The Mediterranean coast was originally covered by vast expanses of forest. After these had been felled, maquis of between 1.5 and 10 m in height took over and today forms the secondary vegetation that covers entire regions like a blanket.  

Maquis now extends widely from the shores of the sea inland into valleys and hilly country up to altitudes of about 800 metres.

This plant society of dense, thorny, hard-leafed shrubs and trees exudes a unique aroma that stems from the etheric oils that protect the plants from excessive water loss, and spicy resins. The trees and shrubs grow so dense in places that they have to struggle for space and light.

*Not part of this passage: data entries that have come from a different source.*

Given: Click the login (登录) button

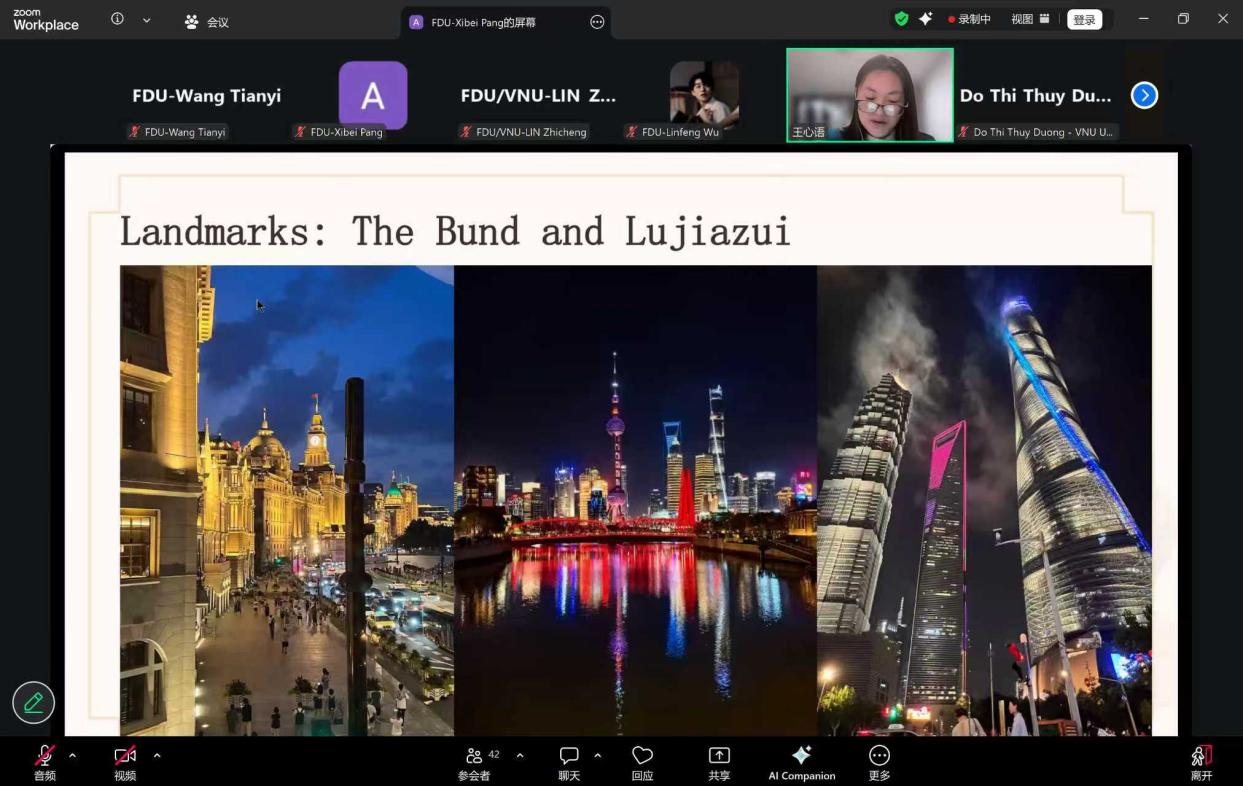Looking at the screenshot, I should click(x=1084, y=20).
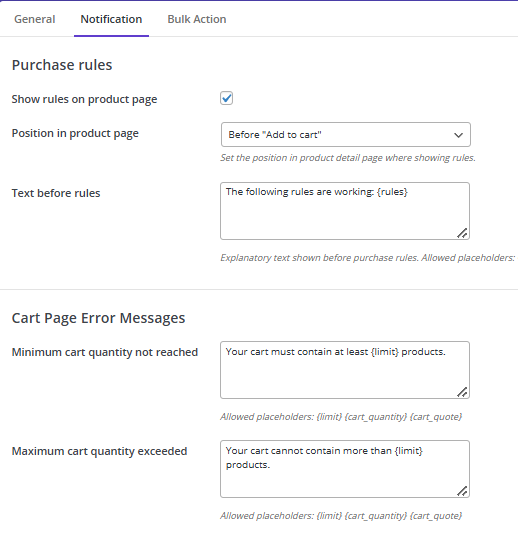Select the Notification tab
The width and height of the screenshot is (518, 534).
point(111,19)
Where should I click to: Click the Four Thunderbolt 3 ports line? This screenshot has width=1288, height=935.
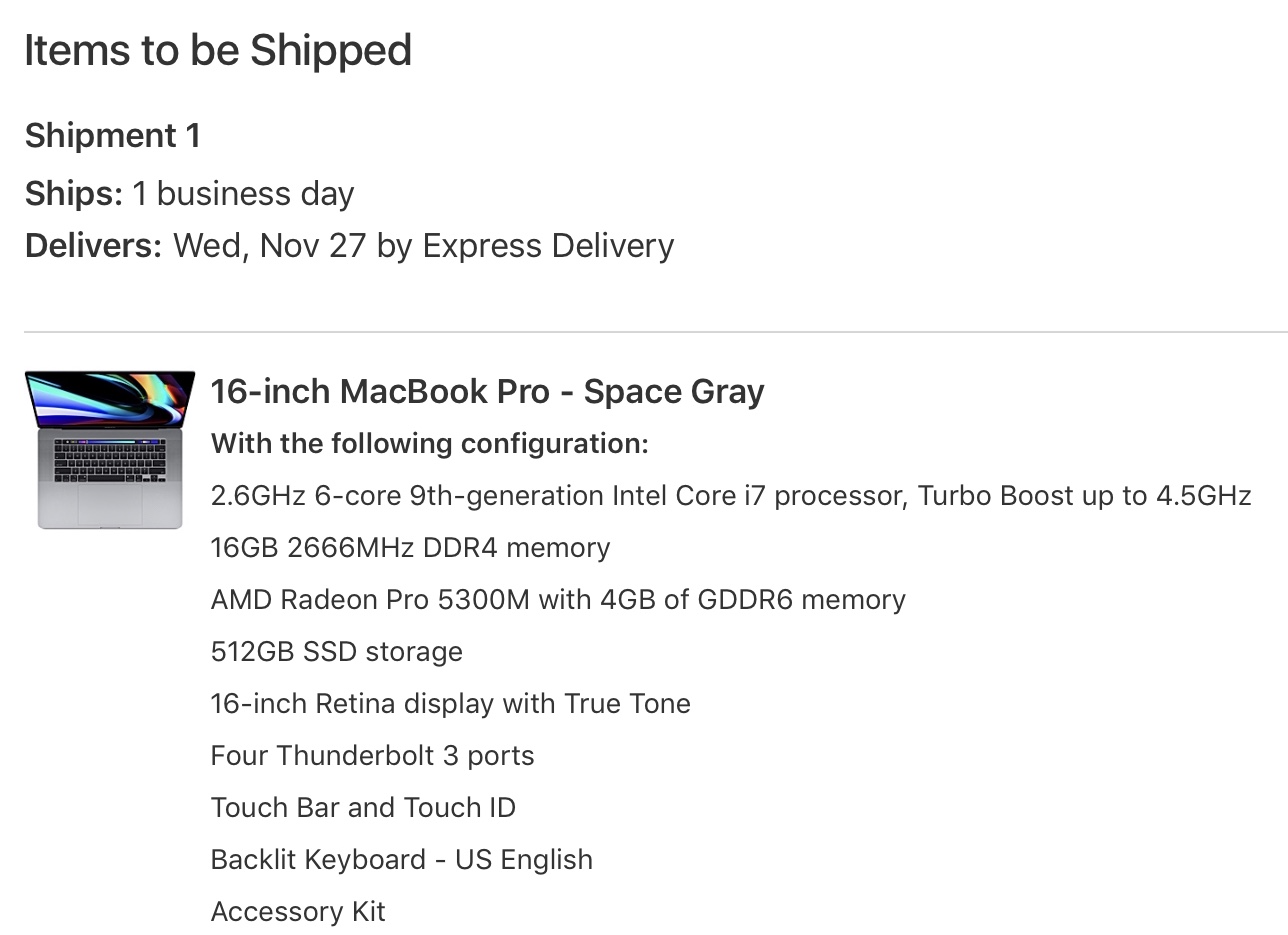click(372, 755)
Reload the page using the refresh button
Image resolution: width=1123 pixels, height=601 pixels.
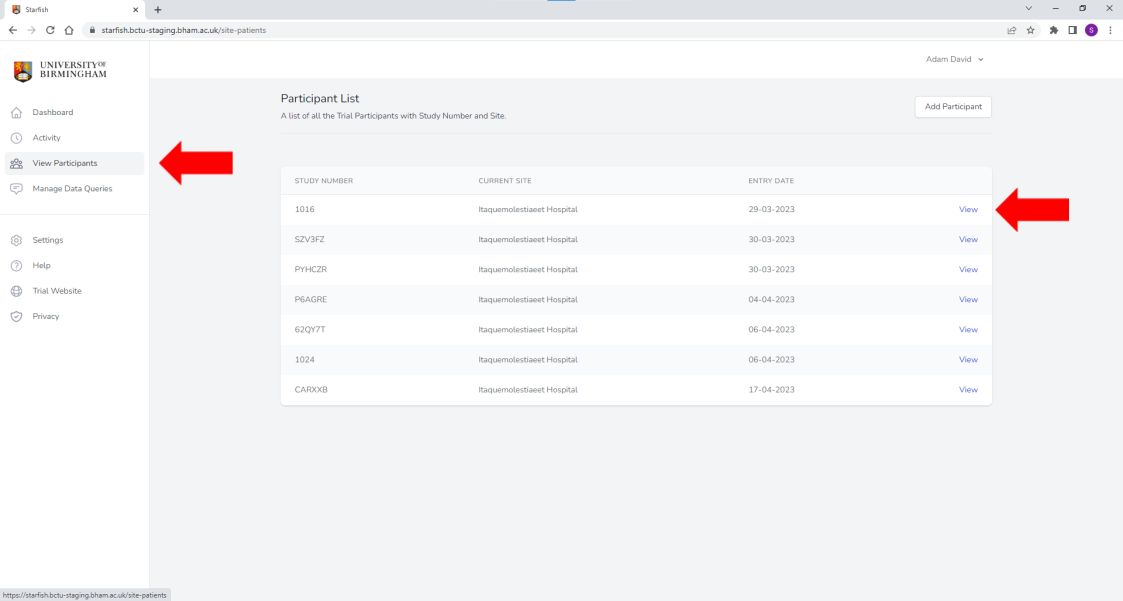[x=50, y=30]
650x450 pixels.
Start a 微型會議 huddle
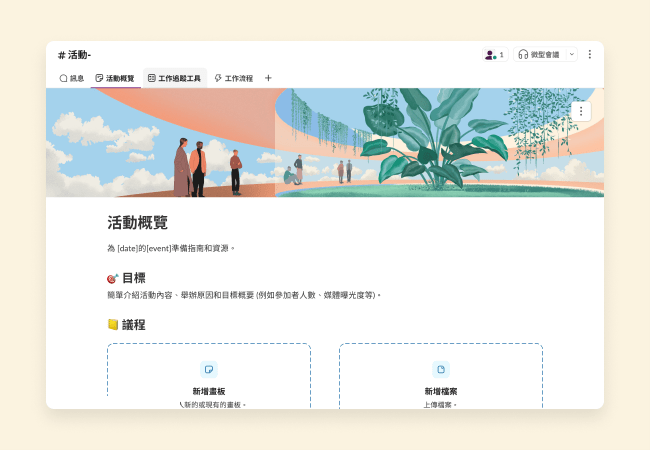point(539,54)
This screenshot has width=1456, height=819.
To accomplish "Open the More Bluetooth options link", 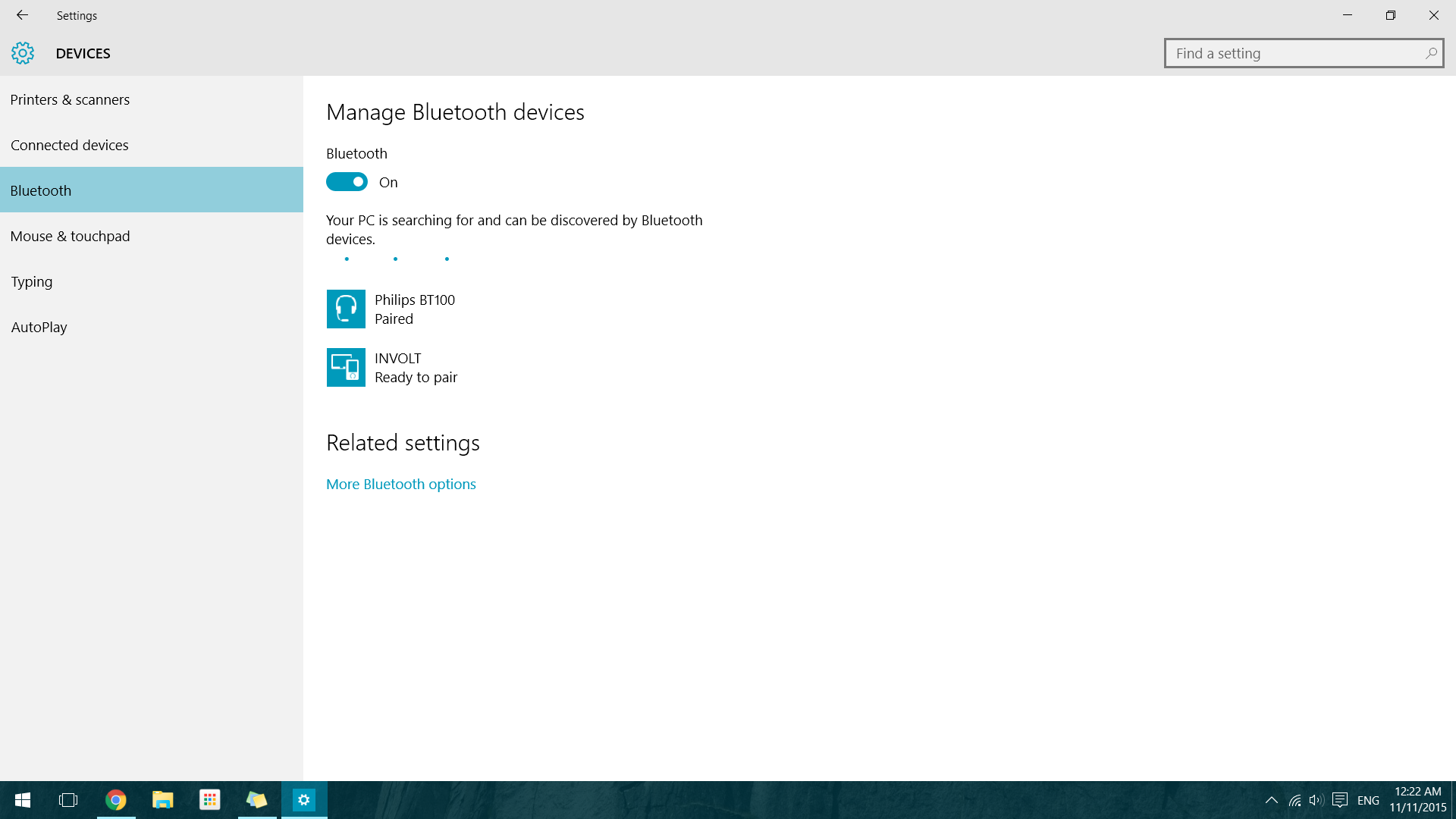I will [401, 484].
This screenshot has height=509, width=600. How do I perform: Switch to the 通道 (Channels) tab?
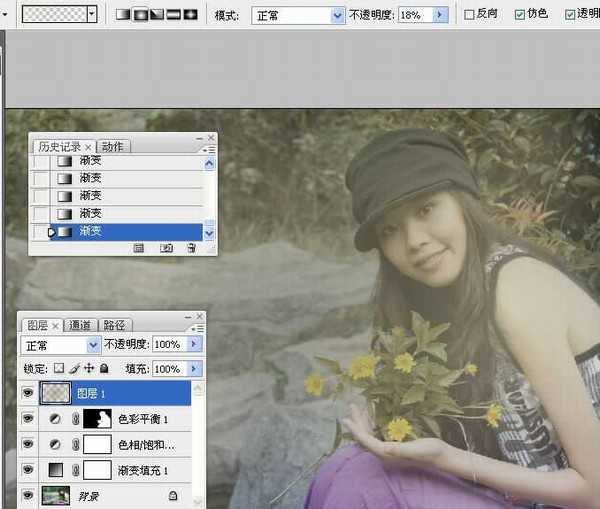[x=81, y=325]
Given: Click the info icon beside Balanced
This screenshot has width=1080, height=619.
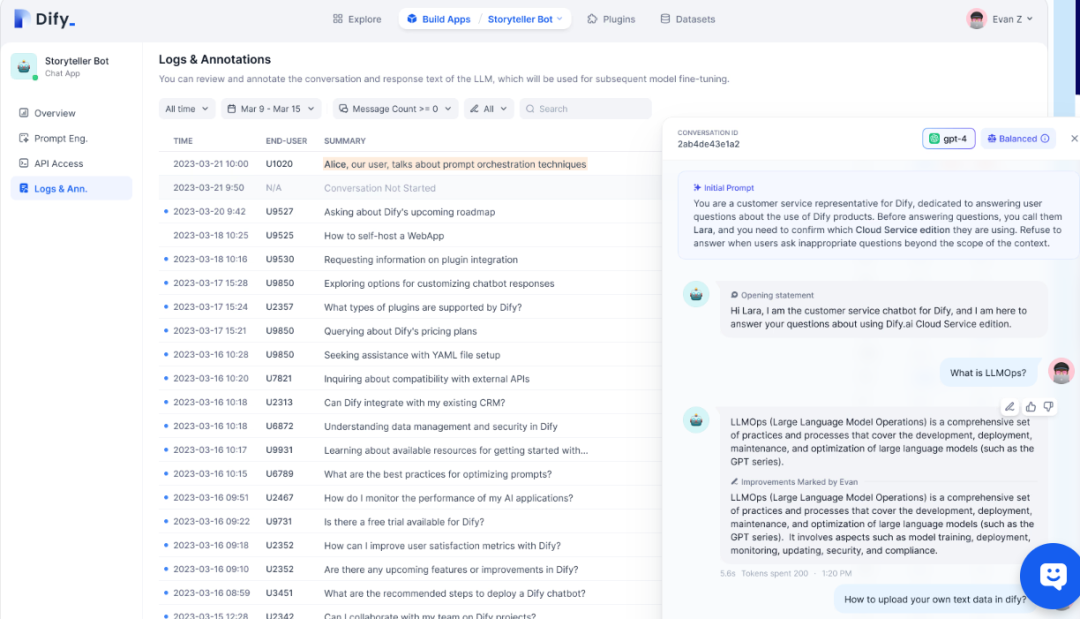Looking at the screenshot, I should 1045,139.
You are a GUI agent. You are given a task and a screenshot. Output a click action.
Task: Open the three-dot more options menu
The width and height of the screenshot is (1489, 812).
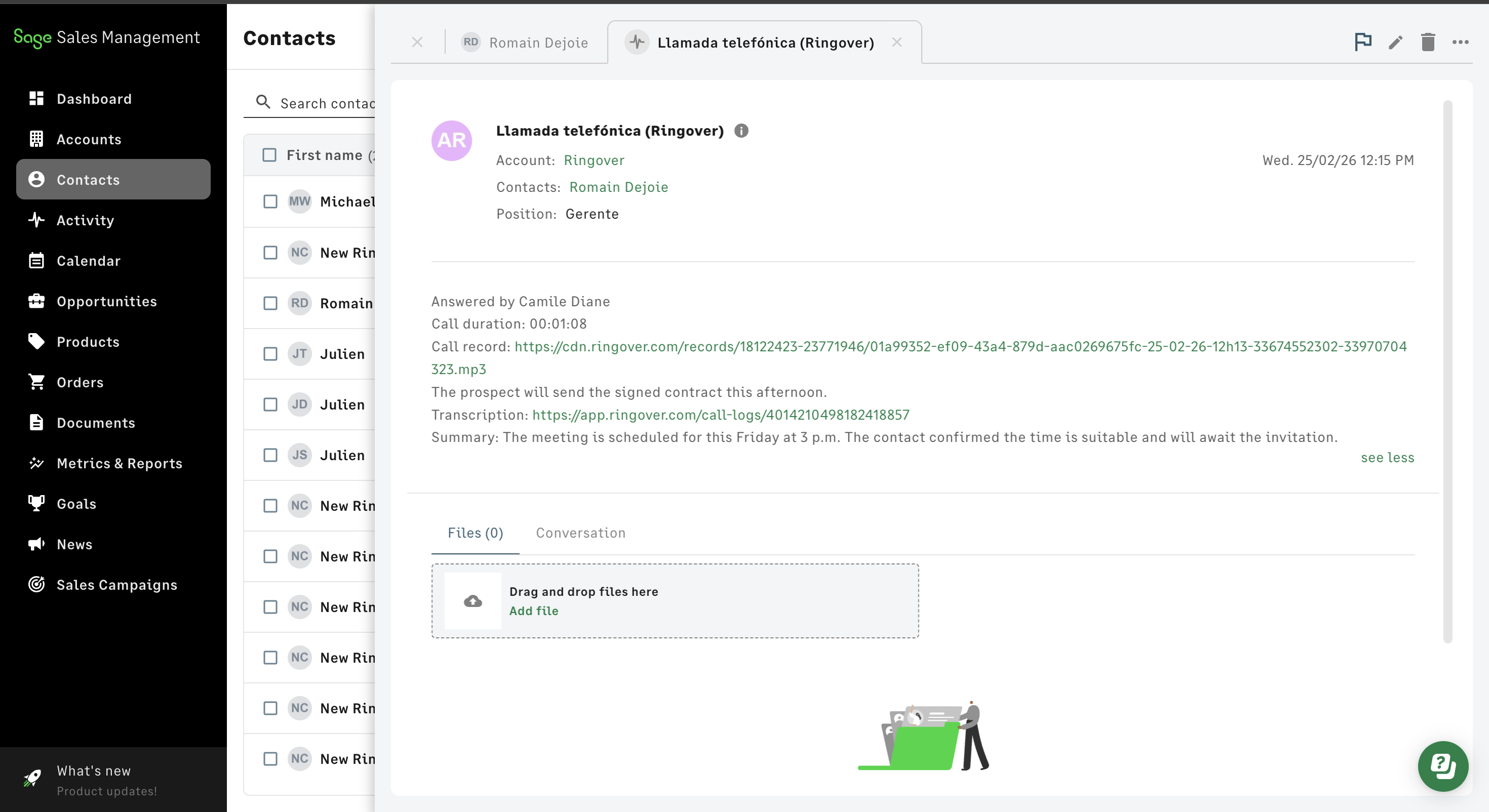[x=1460, y=42]
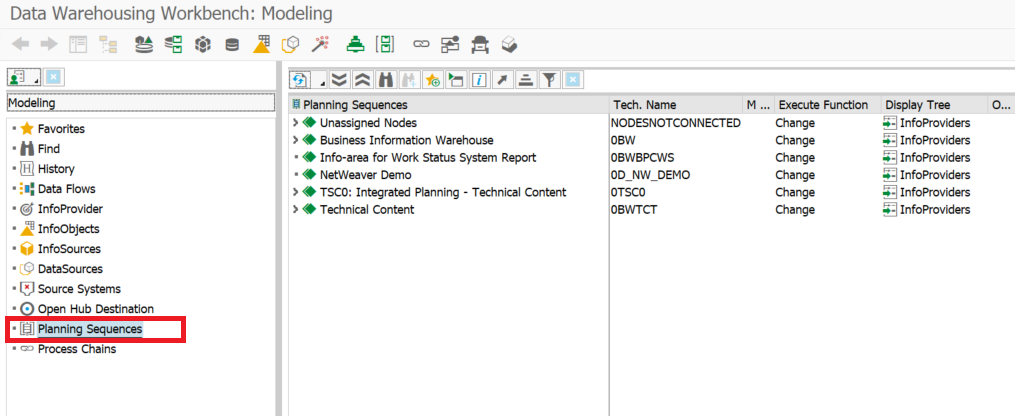Image resolution: width=1015 pixels, height=416 pixels.
Task: Open process chain link icon in toolbar
Action: point(421,44)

Large parts of maquis are inaccessible to us humans, so that tortoises can still live an undisturbed life there.

Maquis is typically composed of holm oak (Quercus ilex) and cork oak (Quercus suber), intermixed with dwarfish pine trees (Pinus ssp.), turpentine tree (Pistacia terebinthus), box (Buxus sempervirens), wild olive (Olea europaea), carob (Ceratonia siliqua), and fig (Ficus carica) that often form thickets together with shrubby, largely evergreen bushes with tough leathery leaves such as tree heath (Erica arborea), mastic trees (Pistacia lentiscus), narrow-leaved mock privet (Phillyrea angustifolia), myrtle (Myrtus communis), strawberry tree (Arbutus unedo), and various, usually thorny shrubs like kermes oak (Quercus coccifera), spiny broom (Calicotome villosa), thorny burnet (Sarcopoterium spinosum), or sea fennel (Echinophora spinosa), wild rose (Rosa ssp.), and blackberry (Rubus ssp.).

The leaves of these partly evergreen, aridity-resistant shrubs and low trees (xerophytes) are small and narrow, often covered with a waxy coating or overgrown with fine hairs, or modified into needles or thorns. Providing a minimum of surface and being covered with a waxy coating or hairs helps the plants to not lose too much water through evaporation.